The World Health Organisation (WHO) says its investigations into the origins of the COVID-19 pandemic will be hampered unless there is greater cooperation from the Chinese government, including the provision of more comprehensive raw data from the earliest weeks of the pandemic. WHO Director General Tedros Ghebreyesus also acknowledged that the early ruling-out of the lab-leak hypothesis for the pandemic’s inception had been made prematurely. “We owe it,” he said, to “the millions who died to know what happened.”

This week, the South African provinces of Gauteng, home of both Johannesburg and Pretoria, and KwaZulu-Natal, home to the port city of Durban, erupted into sustained violence, riots and looting. The catalyst was the jailing of former-President Jacob Zuma for contempt of court over his refusal to attend a judicial commission of inquiry into allegations of systemic organised corruption under his leadership.
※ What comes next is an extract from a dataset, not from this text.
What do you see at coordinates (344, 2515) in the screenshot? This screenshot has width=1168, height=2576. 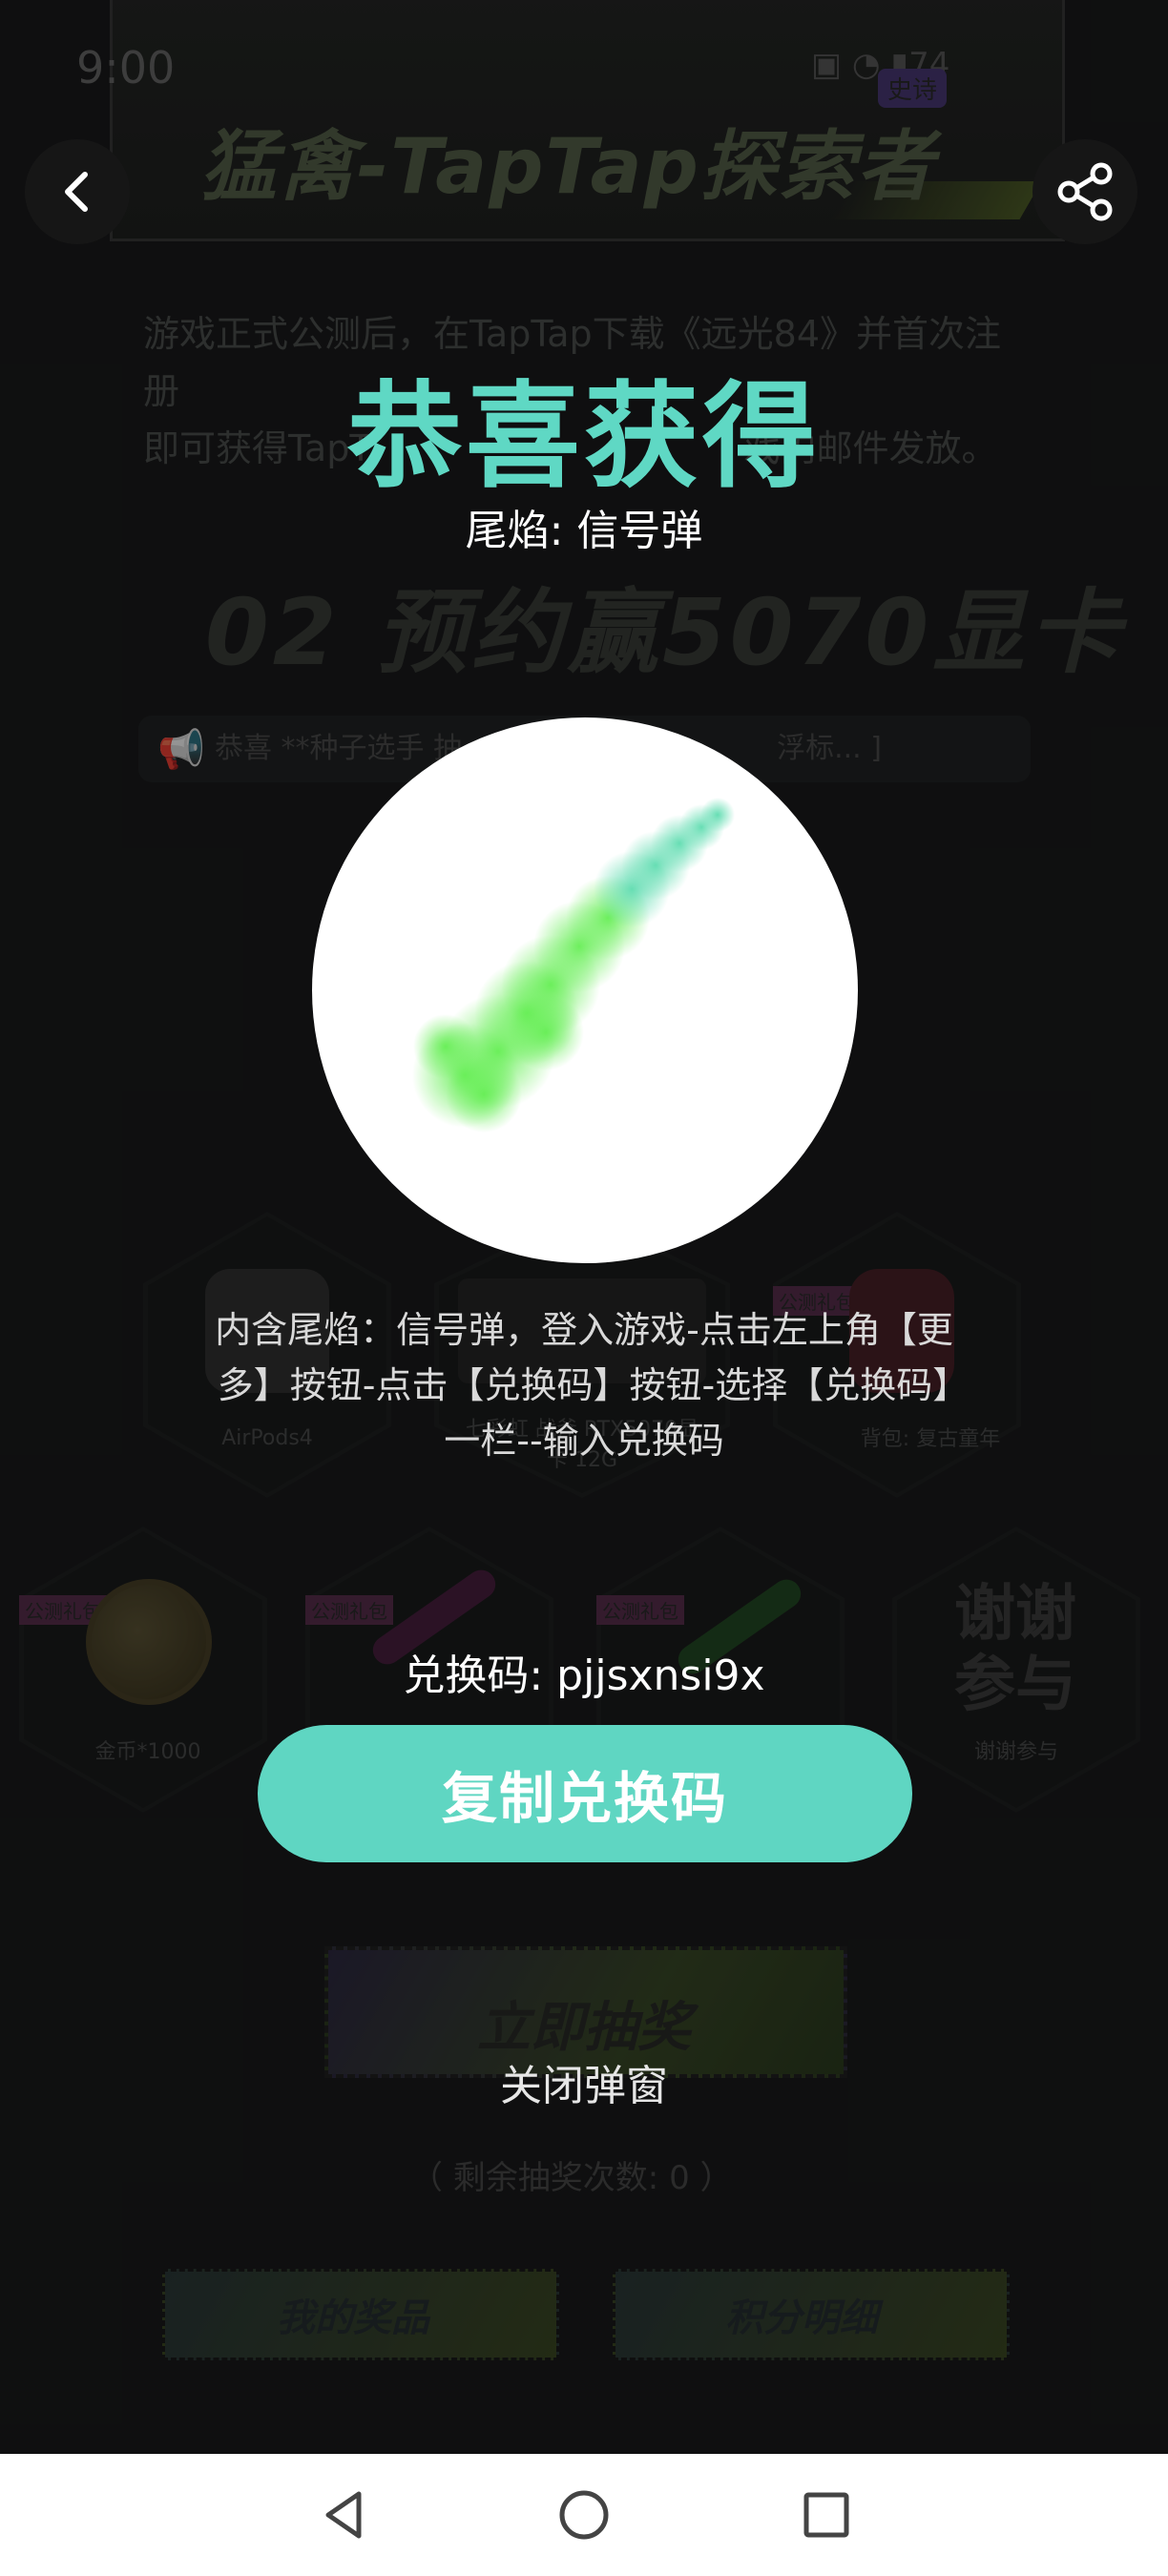 I see `nav-back-icon` at bounding box center [344, 2515].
With the highest rates of inequality of any major economy and soaring joblessness induced by the pandemic, the country was already a socio-economic tinder box.

German Chancellor Angela Merkel was welcomed in Washington for what is likely to be her last official visit before standing down in September. The trip was intended to reaffirm the close strategic and economic relationship between the two countries, with the ongoing coronavirus pandemic and the rise of China confirmed in advance as topics up for discussion. The conversations were not all rosy, however. Merkel and President Biden failed to reach agreement on the controversial Nord Stream 2 pipeline, which would transport natural gas from Russia to the German coast but risks giving Russia significant economic and political leverage in German affairs.

The White House also welcomed 18-year-old pop star Olivia Rodrigo—currently atop the charts with her new album ‘Good 4 U’—to encourage vaccination amongst young people. “It’s important to have conversations with friends and family members,” said Rodrigo, in prepared remarks delivered from the White House briefing room, “and actually get to a vaccination site, which you can do more easily than ever before.” The visit is the highest profile move yet in a broader White House strategy to make more personal appeals to unvaccinated people.